The modern languages department arranged a trip to Europe for year 7, which would involve no language other than English being spoken. I took Gabe to meet the coach at 4.30am on a Sunday and he came back the following Tuesday night. The group visited markets in Lille and Bruges, went bowling and ice-skating. Gabe endured a fear of the Channel Tunnel and terrible food. He loved the experience, the bonding with friends and, I imagine, the step up it represents.


Eliza’s run-up to Christmas was dominated by orchestra and present preparations. With early morning practices and diligent rehearsal at home she took the Christmas concert in her stride. Present buying was equally well coped with. Gifts for family acquired since November and presents for three friends with whom she is forming a group selected confidently.

Building shelter


The junior school’s infamous Thursday afternoon ‘Options’ dealt Eliza two unappealing outdoor activities: leaf recognition and shelter building. The former did not exceed her expectations, but she loved the latter. The following weekend Eliza took us to the wood where her class had gathered branches and logs to create their shelters. In a gap between two large trunks Robin and I helped her build another, with which she was equally delighted.
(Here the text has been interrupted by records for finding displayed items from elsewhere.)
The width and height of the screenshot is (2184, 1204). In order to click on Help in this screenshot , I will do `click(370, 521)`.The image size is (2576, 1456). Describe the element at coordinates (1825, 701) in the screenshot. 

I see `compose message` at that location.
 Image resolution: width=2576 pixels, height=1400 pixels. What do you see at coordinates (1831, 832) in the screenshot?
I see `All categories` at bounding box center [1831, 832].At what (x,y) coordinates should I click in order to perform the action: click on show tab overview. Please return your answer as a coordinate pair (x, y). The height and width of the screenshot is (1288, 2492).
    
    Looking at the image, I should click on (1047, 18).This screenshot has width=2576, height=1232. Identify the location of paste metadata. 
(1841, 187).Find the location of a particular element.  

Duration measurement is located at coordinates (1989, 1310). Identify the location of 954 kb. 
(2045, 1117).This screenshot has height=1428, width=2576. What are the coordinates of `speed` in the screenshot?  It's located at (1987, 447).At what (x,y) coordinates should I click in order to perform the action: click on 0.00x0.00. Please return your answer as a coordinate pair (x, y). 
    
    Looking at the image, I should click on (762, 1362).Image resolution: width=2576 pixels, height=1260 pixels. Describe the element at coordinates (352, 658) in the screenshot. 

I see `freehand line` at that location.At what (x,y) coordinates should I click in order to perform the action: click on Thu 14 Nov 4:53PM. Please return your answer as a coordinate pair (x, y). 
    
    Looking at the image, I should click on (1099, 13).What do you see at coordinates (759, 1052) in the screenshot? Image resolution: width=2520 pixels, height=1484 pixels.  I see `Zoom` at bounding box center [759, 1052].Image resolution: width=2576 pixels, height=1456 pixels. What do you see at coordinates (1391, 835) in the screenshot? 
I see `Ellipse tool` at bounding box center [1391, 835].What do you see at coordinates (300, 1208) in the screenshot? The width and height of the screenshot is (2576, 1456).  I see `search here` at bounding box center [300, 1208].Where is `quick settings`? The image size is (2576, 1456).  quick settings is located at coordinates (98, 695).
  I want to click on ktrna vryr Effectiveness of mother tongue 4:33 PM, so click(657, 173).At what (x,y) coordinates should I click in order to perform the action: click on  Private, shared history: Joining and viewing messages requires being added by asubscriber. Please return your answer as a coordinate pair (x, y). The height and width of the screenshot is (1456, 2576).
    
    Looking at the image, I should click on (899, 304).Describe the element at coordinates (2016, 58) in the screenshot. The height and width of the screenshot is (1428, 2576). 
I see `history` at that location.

In a football heavy schedule, secondary school has helped Gabe sample other sports. He’s been learning the rudiments of rugby in PE lessons. In his first game, he scored a try, but understandably he was prouder still of having made a tackle in his second outing. He plays table-tennis with pals at break and is working hard on a top-spin smash. He has also completed a cross-country run at school, coming 10th of his year of 90 boys. Not bad for an asthmatic titch.


With Eliza at early morning orchestra practice, only Robin needed walking to school. Three minutes from home and I realised we had both left his lunchbox by the door. ‘Let’s run back’, I said. Lunchbox recovered, we set off again running – to recover our lost time, I thought. But Robin decided he wanted to see if he could run all the way to school. Trotting at an even pace, allowing me to walk quickly in my work shoes and suit, he made it all the way to the playground, which was empty so much time we had caught up.